Newquay has some of the best surfing beaches in the world. The swell can form perfect waves that peel over majestically before crashing on to the golden sand, but it can also be brutal and unruly. I can stand for hours on the headland and watch the sea with its wild, untamable power relentlessly crashing against the cliffs. The plaintive cry of the seagulls and the salty tang in the air always reboots my head. The reef off Little Fistral is quite close to the surface, so on a stormy day it can create an awesome sight with the ‘Cribbar’ wave. It’s a monster, also known as ‘the Widow Maker’. Climbing to over thirty feet, it was first surfed in 1966 and now, experienced big-wave surfers from all over the world put their trust in their skill and take their lives by the throat to ride it.
You’d think, with that surfboard heritage, I’d be able to
surf. But I couldn’t afford a wetsuit, I was painfully skinny and it was just too bloody cold, so I never really took to surfing.

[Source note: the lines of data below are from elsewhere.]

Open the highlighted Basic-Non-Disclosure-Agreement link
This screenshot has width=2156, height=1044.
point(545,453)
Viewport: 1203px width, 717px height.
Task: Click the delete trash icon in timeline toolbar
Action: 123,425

I can, however, body surf, which is cheaper, because you don’t need any equipment. One of my proudest moments was when my mum and dad went to a surfing museum while on holiday in Hawaii and one of the boards my dad had made was hanging as an exhibit. He was thrilled. By the way, he couldn’t surf either … same reason.
Mum and Dad in Hawaii.
We took in visitors at our six-bedroom guest house on Lawton Close. Long hours and very hard work for my mum, but my grandma and grandad came down from Oldham every summer to help, which was great, apart from the fact that it wasn’t, because my grandma drove my mum mad. However, Mum’s hard work and our happy guests earned us a happy Christmas.
My dad was always at work in the garage, fixing things, making things. He was a French polisher by trade, so he was always polishing something for someone, so he had the best smell. He always smelled of wood. To me, my dad was made of mahogany.
Stood at the front door of the house on Pentire with my grandma Hilda and grandad Harold, who were down for the summer.
In the summer we all slept in the garage, which Dad had converted into three bedrooms. During the winter, when the guests had left, I got the pick of the bedrooms. Which would I choose this year? Blue, yellow, pink, green? The yellow one upstairs was always my favourite, for two reasons. Firstly, I could climb out of the window, up the slate tiles and sit on the flat roof above my window. On a starry night, the view was beautiful, especially if I had a packet of Cadets! My best mate and I decided one summer holiday that we would smoke a packet of every brand of cigarettes from Mr Snell’s tobacconist’s down the road (there were lots more brands back then). Like a couple of elderly connoisseurs, we’d sit on the headland, open a new brand, and say, ‘Hmm, I thought the Everest were much mintier than the Consulate,’ or ‘I thought the long, thin More would last longer,’ or ‘Christ! Capstan Full Strength?! Mate, I’m going to puke.’ I know, I know, how utterly stupid we were, but those were heady days, when no one had told us what was going to kill us. For my night-time outing on the roof that particular summer, I’d chosen Cadets. I thought them ‘very smooth’.